HYPOTHESIS: We sought to examine whether visual inspection of acoustic cardiographic tracings augments the accuracy of medical students' and physicians' detection of third and fourth heart sounds (S(3), S(4)) compared to auscultation alone.
METHODS: A total of 90 adults referred for left heart catheterization underwent digital precordial heart sound recordings by computerized acoustic cardiography. Two blinded, experienced readers using a consensus method determined the presence of the S(3)/S(4) on each file. There were 35 subjects from the following 5 groups participating in this study from 1 teaching institution: first-year medical students (n = 5), fourth-year medical students (n = 5), interns (n = 5), medicine residents (n = 5), cardiology fellows (n = 5), and attendings (n = 10). Using a computer module, each subject listened to the heart sounds alone and documented whether an S(3)/S(4) was present. Next, subjects listened to each recording in random order while viewing phonocardiographic tracings, and recorded S(3)/S(4) presence.
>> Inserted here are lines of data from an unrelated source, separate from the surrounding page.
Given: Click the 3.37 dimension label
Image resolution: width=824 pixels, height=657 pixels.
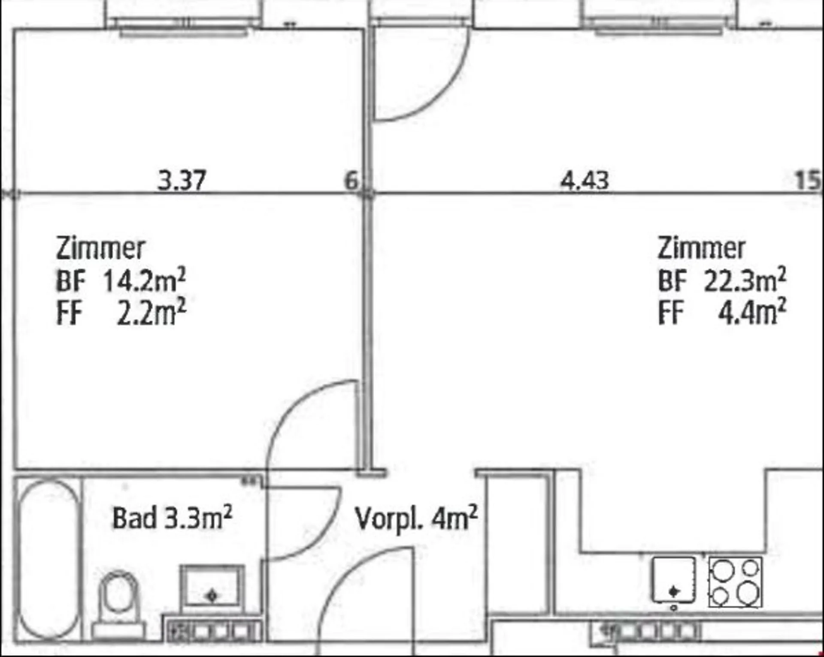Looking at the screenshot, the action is pyautogui.click(x=182, y=181).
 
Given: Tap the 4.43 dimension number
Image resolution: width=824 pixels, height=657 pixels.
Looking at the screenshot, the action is pyautogui.click(x=585, y=181).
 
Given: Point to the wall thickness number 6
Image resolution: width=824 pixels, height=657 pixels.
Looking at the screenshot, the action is pyautogui.click(x=351, y=180).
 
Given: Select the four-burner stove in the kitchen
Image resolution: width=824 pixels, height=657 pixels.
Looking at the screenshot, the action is pyautogui.click(x=735, y=582).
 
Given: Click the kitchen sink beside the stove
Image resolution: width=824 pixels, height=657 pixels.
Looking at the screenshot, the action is pyautogui.click(x=673, y=580).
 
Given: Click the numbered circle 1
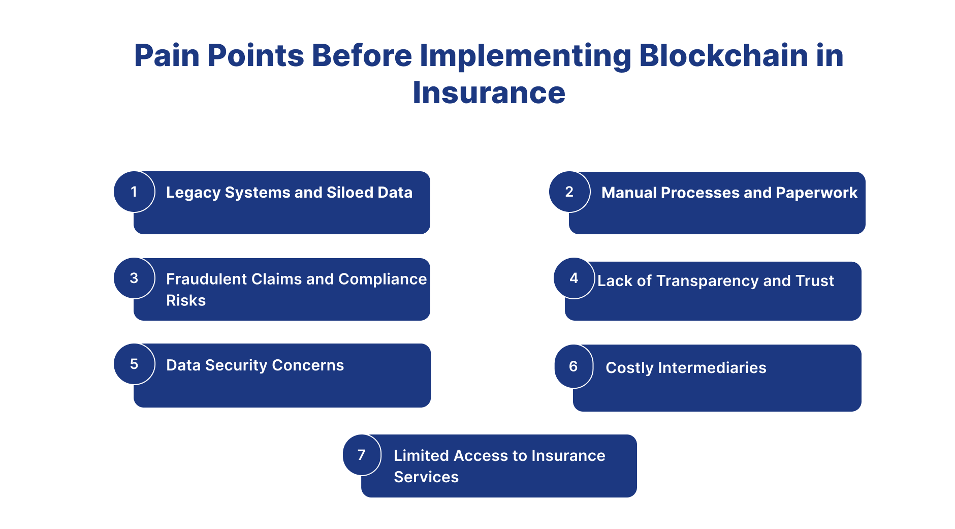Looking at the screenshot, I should [134, 192].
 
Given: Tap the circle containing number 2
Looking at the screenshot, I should [569, 192].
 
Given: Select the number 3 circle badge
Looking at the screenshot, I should [134, 278].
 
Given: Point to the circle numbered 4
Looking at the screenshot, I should [574, 278].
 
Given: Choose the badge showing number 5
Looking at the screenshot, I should [134, 364].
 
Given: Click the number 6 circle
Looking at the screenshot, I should [574, 366].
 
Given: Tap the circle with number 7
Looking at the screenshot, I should [362, 455].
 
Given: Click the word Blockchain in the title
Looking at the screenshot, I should [723, 55].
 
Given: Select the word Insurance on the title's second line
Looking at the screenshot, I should [489, 93].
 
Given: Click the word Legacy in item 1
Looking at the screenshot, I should [193, 193].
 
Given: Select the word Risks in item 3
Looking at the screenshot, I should [186, 300].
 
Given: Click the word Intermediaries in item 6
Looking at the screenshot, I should [712, 367].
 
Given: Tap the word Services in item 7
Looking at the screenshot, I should [426, 477].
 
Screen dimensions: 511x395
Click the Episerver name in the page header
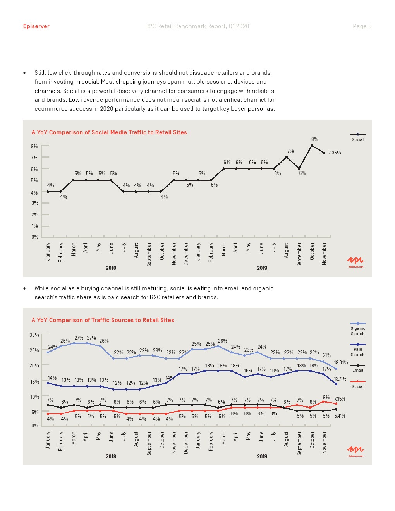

RESULTS: An S(3) was present in 21 patients (23%) and an S(4) in 31 patients (34%) by consensus overread in 90 recordings. Baseline accuracy for auscultation of S(3)/S(4) did not change with level of experience. While viewing the acoustic cardiogram, first-year medical students had minimal improvement in S(3) (2%) and S(4) (11%) accuracy. More experienced subjects improved S(3) accuracy by 8% to 18% and S(4) by 15% to 32% (P < .05). Accuracy was superior for S(3) compared to S(4) in all ausculatory groups.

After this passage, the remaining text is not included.